Sources confirmed Monday that the Raiders have agreed to terms with 60-year-old Joe DeCamillis as their new special teams coordinator. If the name sounds familiar to the AFC West faithful, it should. DeCamillis didn’t just win Super Bowl 50 with Klint’s dad, Gary Kubiak, in Denver; he’s practically extended family.
The “Family Business” Approach
Klint Kubiak, fresh off a Super Bowl run as the Seahawks’ offensive coordinator, is walking into a buzzsaw in Las Vegas. The roster is young, the division is brutal, and the expectations are immediate. He needs soldiers he can trust. DeCamillis fits that bill perfectly.
This isn’t just a “buddy hire.” DeCamillis is a mechanic for broken units. He spent the last two seasons at South Carolina and 2023 at Texas, but his NFL résumé is ironclad. He owns two rings—one with the Broncos (2015) and one with the Rams (2021). He’s seen the mountaintop.

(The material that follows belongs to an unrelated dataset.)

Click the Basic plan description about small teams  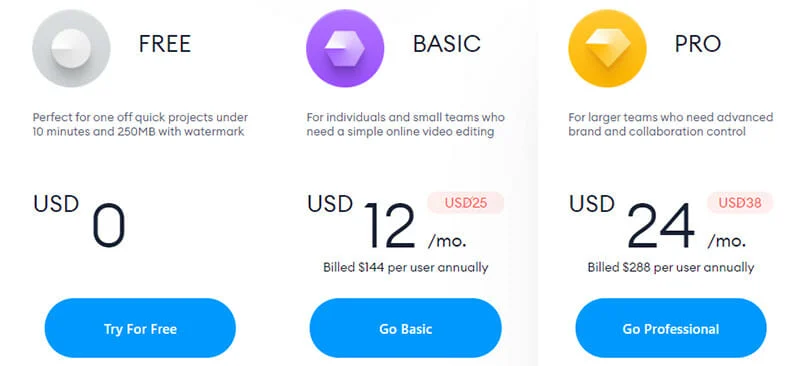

The connection runs even deeper than the Kubiaks. DeCamillis is married to Dana Reeves, the daughter of legendary Broncos head coach Dan Reeves. He even served as Denver’s interim head coach for one game in October 2016—a gritty 21-13 loss to the Chargers—when Gary Kubiak was sidelined with an illness.
“Joe is a grinder. He’s got that old-school toughness but understands the modern athlete. We aren’t looking for friends; we’re looking for fixers. And Joe fixes things.”
— Raiders Front Office Source
Mission Impossible: The AFC West Gauntlet
Let’s be real: DeCamillis has his work cut out for him. The AFC West is a shark tank. The Denver Broncos are monsters right now, returning nearly every starter from a squad that went 14-3 and snatched the AFC’s No. 1 seed in 2025. The Chargers clawed into the playoffs despite their infirmary list being longer than their roster.
And then there’s Kansas City. Sure, the Chiefs stumbled to 6-10 last year, but counting out a team with three rings since 2020 is foolish. They will reload. They always do.
The Silver Lining?
The Raiders hold the golden ticket: the No. 1 overall pick in the 2026 NFL Draft. The league-wide consensus screams Fernando Mendoza. The Heisman-winning quarterback has the arm to pair with All-Pro tight end Brock Bowers and sophomore running back Ashton Jeanty, who flashed brilliance as the No. 5 pick last year.
If Kubiak and DeCamillis can stabilize the third phase of the game, and Mendoza is the real deal, Vegas might finally have a hand worth playing. But in this division? They better learn to bluff fast.